Il funerale dei fratelli Rosselli a Parigi fu un’imponente manifestazione di massa, l’ultima dell’antifascismo europeo, prima dell’occupazione della Francia da parte della Germania di Hitler, cui si accodò come sempre Mussolini.
Giustizia e Libertà fu poi il nome delle formazioni partigiane legate al Partito d’Azione, che diedero un contributo decisivo alla Resistenza, anche e in particolare nella nostra IV Zona Operativa. Un solo nome per tutti: Piero Borrotzu, Medaglia d’oro al Valor Militare, ucciso dai nazifascisti a Chiusola di Sesta Godano 75 anni fa, il 5 aprile 1944. Ho avuto l’onore di commemorarlo venerdì scorso, in quella piccola comunità di donne e di uomini dell’alta Val di Vara, ai piedi del Monte Gottero, che lui salvò sacrificando la propria vita.

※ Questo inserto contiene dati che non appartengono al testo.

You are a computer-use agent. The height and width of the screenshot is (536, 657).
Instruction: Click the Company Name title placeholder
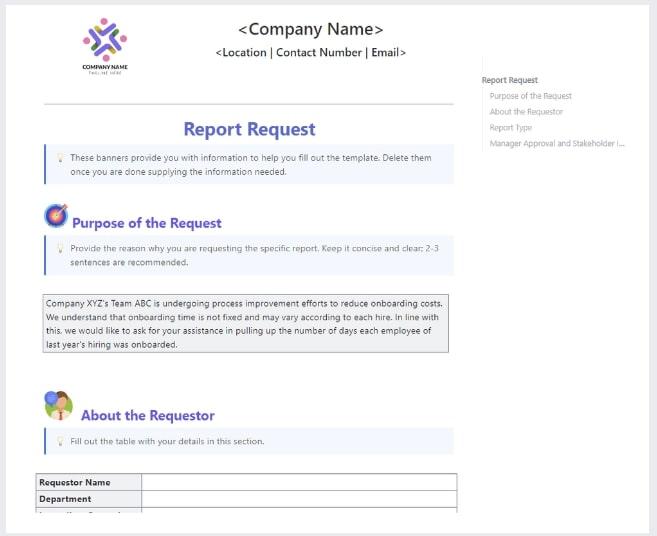point(310,30)
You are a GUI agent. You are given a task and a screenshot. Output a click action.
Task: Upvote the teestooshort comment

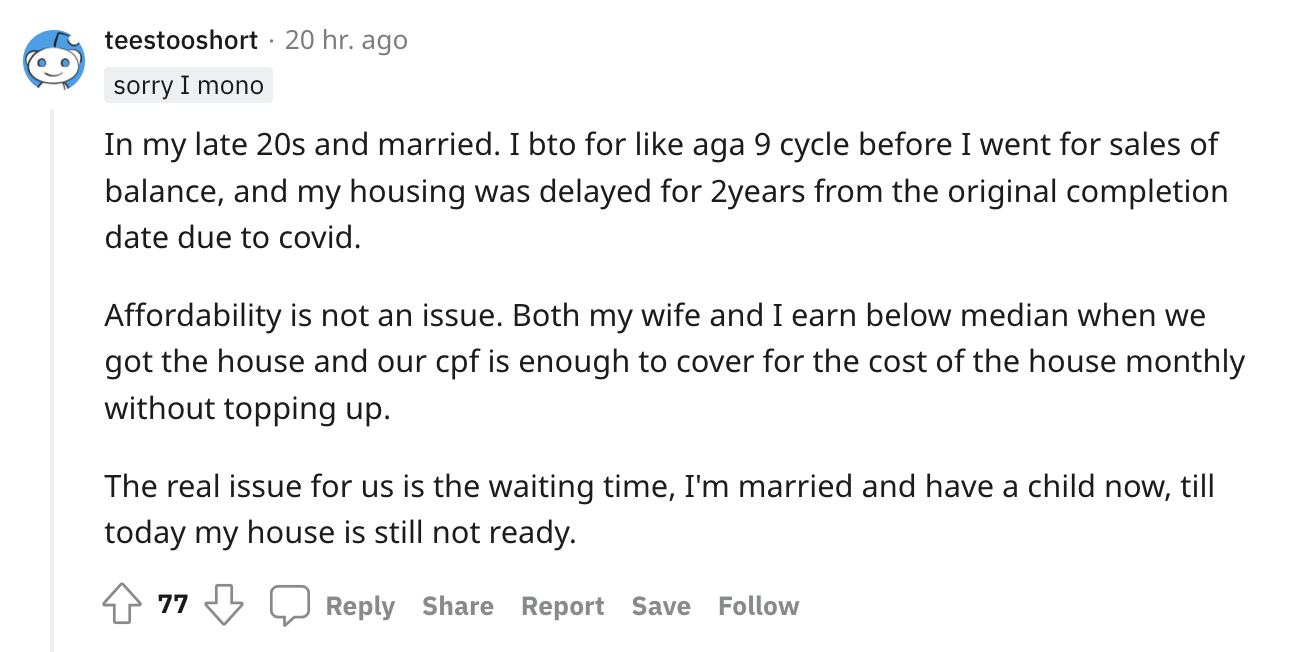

Il sacrificio del “Tenente Piero” ci fa capire che cosa vi fu alla radice di tutta la Resistenza, armata e civile: la scelta morale per la giustizia e la libertà, la vita intesa come farsi carico della sofferenza degli altri. E’ questa la lezione perenne di Piero Borrotzu e dei resistenti. La lezione che spiega perché la nostra Repubblica è nata dall’antifascismo e perché i suoi principi sono -e saranno per sempre- quelli dell’antifascismo.

IL SOCIALISMO LIBERALE
Ma il contributo di Carlo Rosselli non fu solo quello della lotta. Nel 1924 il settimanale di Piero Gobetti aveva pubblicato un saggio di un giovane socialista critico verso la tradizione del PSI: era proprio Carlo Rosselli. Nel periodo del suo confino politico, nel 1928, Rosselli scrisse un libro -“Socialismo liberale”-, prima di evadere e rifugiarsi in Francia. Ammiratore di ciò che conosceva dell’esperienza laburista inglese, Rosselli tentava di spurgare il socialismo dalla sua versione sovietica e recuperava al suo interno le tradizioni della democrazia liberale che egli reputava fossero la sintesi delle conquiste fondamentali della civiltà moderna.
Su queste posizioni si ritrovò poi gran parte della sinistra italiana. Ora che è finita una pagina della sua storia, la sinistra italiana non può che ripartire da ciò che è vivo oltre le macerie: la giustizia e la libertà, il socialismo libertario.